Japón sufre el mayor desplome poblacional en más de 50 años
En 2024 murieron casi un millón más de personas de las que nacieron. El gobierno promete medidas, pero las barreras culturales y económicas persisten.
Japón cerró 2024 con la mayor caída anual de población desde que existen registros oficiales, iniciados en 1968. Según el Ministerio del Interior y Comunicaciones, el país perdió 908.574 habitantes en un solo año.
La cifra se explica por el contraste entre 686.061 nacimientos -el nivel más bajo desde 1899- y casi 1,6 millones de muertes. Esto significa que, por cada bebé que nació, fallecieron más de dos personas.
El primer ministro Shigeru Ishiba calificó la situación como una "emergencia silenciosa" y anunció políticas para fomentar la natalidad, como guarderías gratuitas y horarios laborales más flexibles. Sin embargo, la tendencia lleva 16 años de descenso consecutivo y hasta ahora las iniciativas oficiales no han logrado revertirla.
Envejecimiento y presión sobre el sistema
La población total se redujo un 0,44% respecto de 2023, quedando en alrededor de 124,3 millones de personas. Los mayores de 65 años ya representan casi el 30% de los habitantes, la segunda tasa más alta del mundo después de Mónaco.
La población en edad laboral (15 a 64 años) cayó a cerca del 60%, lo que aumenta la presión sobre los sistemas de pensiones y salud. En paralelo, muchos pueblos y aldeas se vacían: en las últimas dos décadas se han abandonado casi cuatro millones de hogares.
Inmigración y desafíos culturales
Aunque el número de residentes extranjeros alcanzó un récord de 3,6 millones (casi el 3% de la población), la inmigración sigue siendo un tema sensible en un país mayoritariamente conservador. El gobierno ha implementado visas para nómadas digitales y programas de capacitación laboral, pero estas medidas no compensan la baja natalidad.

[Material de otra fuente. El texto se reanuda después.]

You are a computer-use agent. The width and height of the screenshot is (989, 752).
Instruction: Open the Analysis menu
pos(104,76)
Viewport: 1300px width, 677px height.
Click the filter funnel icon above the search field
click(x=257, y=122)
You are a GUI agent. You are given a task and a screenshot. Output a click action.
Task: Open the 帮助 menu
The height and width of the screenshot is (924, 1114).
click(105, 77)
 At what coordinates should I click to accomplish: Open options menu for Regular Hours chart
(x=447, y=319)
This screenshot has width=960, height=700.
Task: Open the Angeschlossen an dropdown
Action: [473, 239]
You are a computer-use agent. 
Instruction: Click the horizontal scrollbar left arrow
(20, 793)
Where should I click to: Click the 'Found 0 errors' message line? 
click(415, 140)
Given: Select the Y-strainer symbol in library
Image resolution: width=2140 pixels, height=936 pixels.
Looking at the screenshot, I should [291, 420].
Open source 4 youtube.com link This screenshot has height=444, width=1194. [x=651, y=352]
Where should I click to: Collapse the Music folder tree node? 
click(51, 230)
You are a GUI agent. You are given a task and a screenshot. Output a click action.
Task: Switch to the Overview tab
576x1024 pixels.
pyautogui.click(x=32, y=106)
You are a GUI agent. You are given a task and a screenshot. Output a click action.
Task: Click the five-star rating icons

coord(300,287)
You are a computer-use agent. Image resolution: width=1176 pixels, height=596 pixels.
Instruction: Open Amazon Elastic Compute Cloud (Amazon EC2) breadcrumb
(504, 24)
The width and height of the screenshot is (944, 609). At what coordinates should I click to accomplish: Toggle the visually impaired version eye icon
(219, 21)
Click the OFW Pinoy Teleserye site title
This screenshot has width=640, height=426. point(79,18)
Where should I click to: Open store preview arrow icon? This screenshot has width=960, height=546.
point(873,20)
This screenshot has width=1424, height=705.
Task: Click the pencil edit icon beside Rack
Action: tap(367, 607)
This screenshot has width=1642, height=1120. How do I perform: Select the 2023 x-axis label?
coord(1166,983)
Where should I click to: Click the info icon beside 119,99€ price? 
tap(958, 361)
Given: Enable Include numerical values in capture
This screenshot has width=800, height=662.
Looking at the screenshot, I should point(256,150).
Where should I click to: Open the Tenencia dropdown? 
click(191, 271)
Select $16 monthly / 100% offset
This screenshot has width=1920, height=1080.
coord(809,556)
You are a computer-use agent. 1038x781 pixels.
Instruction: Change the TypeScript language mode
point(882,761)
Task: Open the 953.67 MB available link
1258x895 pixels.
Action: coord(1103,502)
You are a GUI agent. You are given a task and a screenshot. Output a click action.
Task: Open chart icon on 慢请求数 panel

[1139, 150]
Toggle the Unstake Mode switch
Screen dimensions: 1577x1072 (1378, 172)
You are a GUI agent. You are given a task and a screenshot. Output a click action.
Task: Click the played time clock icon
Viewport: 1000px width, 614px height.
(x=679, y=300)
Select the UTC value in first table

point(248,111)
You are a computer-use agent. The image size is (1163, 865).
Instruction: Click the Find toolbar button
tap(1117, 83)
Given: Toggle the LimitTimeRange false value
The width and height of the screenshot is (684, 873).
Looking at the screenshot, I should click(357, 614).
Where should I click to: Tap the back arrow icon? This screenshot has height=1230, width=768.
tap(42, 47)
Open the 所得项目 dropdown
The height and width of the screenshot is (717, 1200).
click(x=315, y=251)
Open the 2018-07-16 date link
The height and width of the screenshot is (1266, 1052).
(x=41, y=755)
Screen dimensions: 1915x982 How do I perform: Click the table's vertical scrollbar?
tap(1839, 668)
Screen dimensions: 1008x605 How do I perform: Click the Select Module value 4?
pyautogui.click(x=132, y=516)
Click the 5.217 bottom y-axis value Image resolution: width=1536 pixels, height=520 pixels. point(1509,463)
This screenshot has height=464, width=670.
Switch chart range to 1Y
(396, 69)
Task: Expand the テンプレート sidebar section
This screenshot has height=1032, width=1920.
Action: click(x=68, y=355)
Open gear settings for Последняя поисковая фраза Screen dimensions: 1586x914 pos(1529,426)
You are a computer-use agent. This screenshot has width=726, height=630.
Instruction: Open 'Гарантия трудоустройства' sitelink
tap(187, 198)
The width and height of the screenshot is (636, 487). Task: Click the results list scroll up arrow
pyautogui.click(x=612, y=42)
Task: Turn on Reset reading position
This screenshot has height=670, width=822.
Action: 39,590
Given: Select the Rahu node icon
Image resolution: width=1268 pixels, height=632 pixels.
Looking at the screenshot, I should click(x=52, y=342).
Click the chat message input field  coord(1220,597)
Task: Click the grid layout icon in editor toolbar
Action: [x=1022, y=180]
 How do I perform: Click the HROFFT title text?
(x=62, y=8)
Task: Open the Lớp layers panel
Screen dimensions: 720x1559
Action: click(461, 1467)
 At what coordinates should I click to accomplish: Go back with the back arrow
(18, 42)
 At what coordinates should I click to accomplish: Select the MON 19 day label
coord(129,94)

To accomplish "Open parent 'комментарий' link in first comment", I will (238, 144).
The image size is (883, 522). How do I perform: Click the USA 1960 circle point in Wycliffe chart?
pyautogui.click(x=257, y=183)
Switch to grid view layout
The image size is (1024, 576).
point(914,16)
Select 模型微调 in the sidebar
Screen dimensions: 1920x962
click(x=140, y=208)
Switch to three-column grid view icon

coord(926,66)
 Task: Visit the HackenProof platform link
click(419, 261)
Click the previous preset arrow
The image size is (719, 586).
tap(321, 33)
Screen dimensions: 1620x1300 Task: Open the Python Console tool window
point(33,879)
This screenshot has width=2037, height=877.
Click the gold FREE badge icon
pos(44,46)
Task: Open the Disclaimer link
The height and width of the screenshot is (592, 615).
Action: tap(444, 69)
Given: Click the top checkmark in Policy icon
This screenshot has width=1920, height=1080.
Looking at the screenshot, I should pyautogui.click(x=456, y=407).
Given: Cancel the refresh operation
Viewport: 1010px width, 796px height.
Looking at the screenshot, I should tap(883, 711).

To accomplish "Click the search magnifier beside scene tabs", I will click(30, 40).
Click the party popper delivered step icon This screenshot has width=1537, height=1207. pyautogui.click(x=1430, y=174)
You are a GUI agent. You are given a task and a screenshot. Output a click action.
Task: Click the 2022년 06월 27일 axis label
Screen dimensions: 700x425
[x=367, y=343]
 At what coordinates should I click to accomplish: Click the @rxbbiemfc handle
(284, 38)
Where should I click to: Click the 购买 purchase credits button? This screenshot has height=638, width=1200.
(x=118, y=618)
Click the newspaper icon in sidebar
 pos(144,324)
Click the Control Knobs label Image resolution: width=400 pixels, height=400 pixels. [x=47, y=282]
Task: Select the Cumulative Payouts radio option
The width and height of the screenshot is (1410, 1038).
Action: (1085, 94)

Las causas de la crisis son profundas: el alto costo de vida, salarios estancados, largas jornadas de trabajo y roles de género tradicionales que cargan sobre las mujeres la mayor parte del cuidado familiar. La tasa de fertilidad, baja desde la década de 1970, sigue sin repuntar, dejando en evidencia que el desafío es tanto económico como cultural.